I am guessing you will be using a push box? Thing to remember is you can do alot more damage with a large piece of equipment. Take your time and year your seatbelt. I used to plow for an excavation company, and over the years I have seen some serious damage to property and equipment.

Welcome to the site


----------



## tuney443 (Jun 25, 2006)

It's all about using common sense.If you use it,you'll be fine.


----------



## grandview (Oct 9, 2005)

Watch out for the blue hairs walking in the parking lot.


----------



## Plow man Foster (Dec 10, 2010)

AHhahahha Grandview... 

Yupp as stated above.

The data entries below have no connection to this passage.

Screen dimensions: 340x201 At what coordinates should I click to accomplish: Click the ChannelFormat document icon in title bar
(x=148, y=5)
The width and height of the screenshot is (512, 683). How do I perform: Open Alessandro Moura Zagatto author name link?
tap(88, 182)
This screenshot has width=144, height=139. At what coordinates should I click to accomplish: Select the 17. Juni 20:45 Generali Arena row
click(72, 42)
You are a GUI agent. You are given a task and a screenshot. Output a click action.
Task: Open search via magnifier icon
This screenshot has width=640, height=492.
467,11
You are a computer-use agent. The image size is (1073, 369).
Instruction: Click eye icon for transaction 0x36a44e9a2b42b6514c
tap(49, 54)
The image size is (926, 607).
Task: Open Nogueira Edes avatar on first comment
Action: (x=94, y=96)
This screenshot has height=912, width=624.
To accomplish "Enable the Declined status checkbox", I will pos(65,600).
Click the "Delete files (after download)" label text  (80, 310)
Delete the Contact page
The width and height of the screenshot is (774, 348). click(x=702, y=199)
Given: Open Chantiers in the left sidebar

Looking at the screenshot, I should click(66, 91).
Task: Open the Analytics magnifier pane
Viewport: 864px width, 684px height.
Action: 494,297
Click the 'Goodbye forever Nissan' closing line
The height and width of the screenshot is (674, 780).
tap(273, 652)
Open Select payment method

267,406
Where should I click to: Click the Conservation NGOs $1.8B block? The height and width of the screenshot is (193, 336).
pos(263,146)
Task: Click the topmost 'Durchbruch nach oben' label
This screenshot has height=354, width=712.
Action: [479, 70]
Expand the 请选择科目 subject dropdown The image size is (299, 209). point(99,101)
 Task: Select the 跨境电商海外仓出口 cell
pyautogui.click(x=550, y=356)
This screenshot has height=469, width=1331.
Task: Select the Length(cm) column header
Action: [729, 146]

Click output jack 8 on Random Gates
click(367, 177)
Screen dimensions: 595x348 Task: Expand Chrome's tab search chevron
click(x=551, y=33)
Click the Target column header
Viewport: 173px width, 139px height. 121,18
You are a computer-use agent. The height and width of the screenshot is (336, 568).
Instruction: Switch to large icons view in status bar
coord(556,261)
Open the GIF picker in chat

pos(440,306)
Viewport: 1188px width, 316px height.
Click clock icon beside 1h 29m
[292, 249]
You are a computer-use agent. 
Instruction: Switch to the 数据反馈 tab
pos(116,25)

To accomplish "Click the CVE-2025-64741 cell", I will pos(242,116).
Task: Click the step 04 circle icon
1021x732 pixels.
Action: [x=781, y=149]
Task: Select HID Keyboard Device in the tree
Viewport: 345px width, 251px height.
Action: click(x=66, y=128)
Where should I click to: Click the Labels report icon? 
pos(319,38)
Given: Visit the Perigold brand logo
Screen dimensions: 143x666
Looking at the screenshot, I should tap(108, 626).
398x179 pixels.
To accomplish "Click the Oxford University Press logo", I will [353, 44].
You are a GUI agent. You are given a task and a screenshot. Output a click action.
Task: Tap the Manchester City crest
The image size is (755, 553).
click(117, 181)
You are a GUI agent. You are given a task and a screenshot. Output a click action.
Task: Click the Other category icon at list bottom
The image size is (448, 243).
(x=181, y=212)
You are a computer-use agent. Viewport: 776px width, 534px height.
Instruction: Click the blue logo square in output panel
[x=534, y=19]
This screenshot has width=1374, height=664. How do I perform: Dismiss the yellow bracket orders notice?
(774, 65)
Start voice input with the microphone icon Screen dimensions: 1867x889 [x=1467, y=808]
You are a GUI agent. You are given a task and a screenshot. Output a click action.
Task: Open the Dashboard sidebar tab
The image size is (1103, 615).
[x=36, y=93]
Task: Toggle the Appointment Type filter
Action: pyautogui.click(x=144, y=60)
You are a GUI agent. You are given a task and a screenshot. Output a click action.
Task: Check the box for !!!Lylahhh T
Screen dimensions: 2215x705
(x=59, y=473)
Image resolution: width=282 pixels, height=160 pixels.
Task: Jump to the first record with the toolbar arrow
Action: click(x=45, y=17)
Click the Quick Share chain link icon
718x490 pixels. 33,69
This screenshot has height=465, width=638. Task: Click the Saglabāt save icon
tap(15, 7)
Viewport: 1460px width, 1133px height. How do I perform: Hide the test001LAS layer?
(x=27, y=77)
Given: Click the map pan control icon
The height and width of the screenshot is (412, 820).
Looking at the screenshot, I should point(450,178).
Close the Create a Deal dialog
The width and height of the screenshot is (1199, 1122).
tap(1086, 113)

Loaders are just like a big truck, take it slow and just stay in your lane!

If you have to carry a box just watch the ends of it. In addition to to other people. 

There is really no "tricks" to it. Common sense!


----------



## CS-LAWNSERVICE (Sep 3, 2011)

I can give you the advice an old sailor gave me when I bought my first boat over 25' long when I asked how fast should I pull into dock.


Never go faster then you are willing to hit it..


good luck and you will find it fun running a new piece of equipment.


----------



## Brian Young (Aug 13, 2005)

Last year was the first year for a loader for me, I was nervous/excited to run it. We drove it home from a dealer that was about 15 miles away and that was my "training". The best way I think is once you get to know all the controls, take it for a fews dry runs and get familiar with where the snow is going to go, any obstructions or curbs etc. Actually after the first few storms I was kind of bored running it.


----------



## cold_and_tired (Dec 18, 2008)

CS-LAWNSERVICE;1343070 said:


> I can give you the advice an old sailor gave me when I bought my first boat over 25' long when I asked how fast should I pull into dock.
> 
> Never go faster then you are willing to hit it..


Love it! That's exactly my thinking.

I gotta say, just take it easy. Loaders do a good job of putting curbs and parking stops into the snow pile.


----------



## superdog1 (Oct 13, 2011)

Well, as mentioned before, common sense is #1. With that being said, if you are NOT using a push box and just the bucket?, be very, VERY, *VERY* sure about what is hiding in the snow. I say this because most truck blades have a trip mechanism on them, so if you hit something, the plow folds or gives and you keep going. With a wheel loader (or backhoe, skid steer etc.) bucket, it is solid. If you have the front wheels off the ground and all the weight on the buckets front edge (This is especially true when trying to clear hard pack or ice), you can do some serious damage to water valve access covers, manholes or even strip up the pavement!.

The wheel loader is so heavy that as the operator, you may not even feel the bucket edge shearing off a small object like a PVC sewer pipe clean out cap or whatever else the geniuses left sticking up in the lot when they did the install. On the other end of the spectrum, hitting a manhole cover could be enough force to throw you out of the seat and into or through the windshield!. Good luck!


----------



## dfd9 (Aug 18, 2010)

I can tell you what not to do. 

Don't go for about 28 hours or more without sleep, then when returning the loader go around some jackwagon on a bike on icy roads and do a complete 360 on a 4 lane road and fill your drawers. 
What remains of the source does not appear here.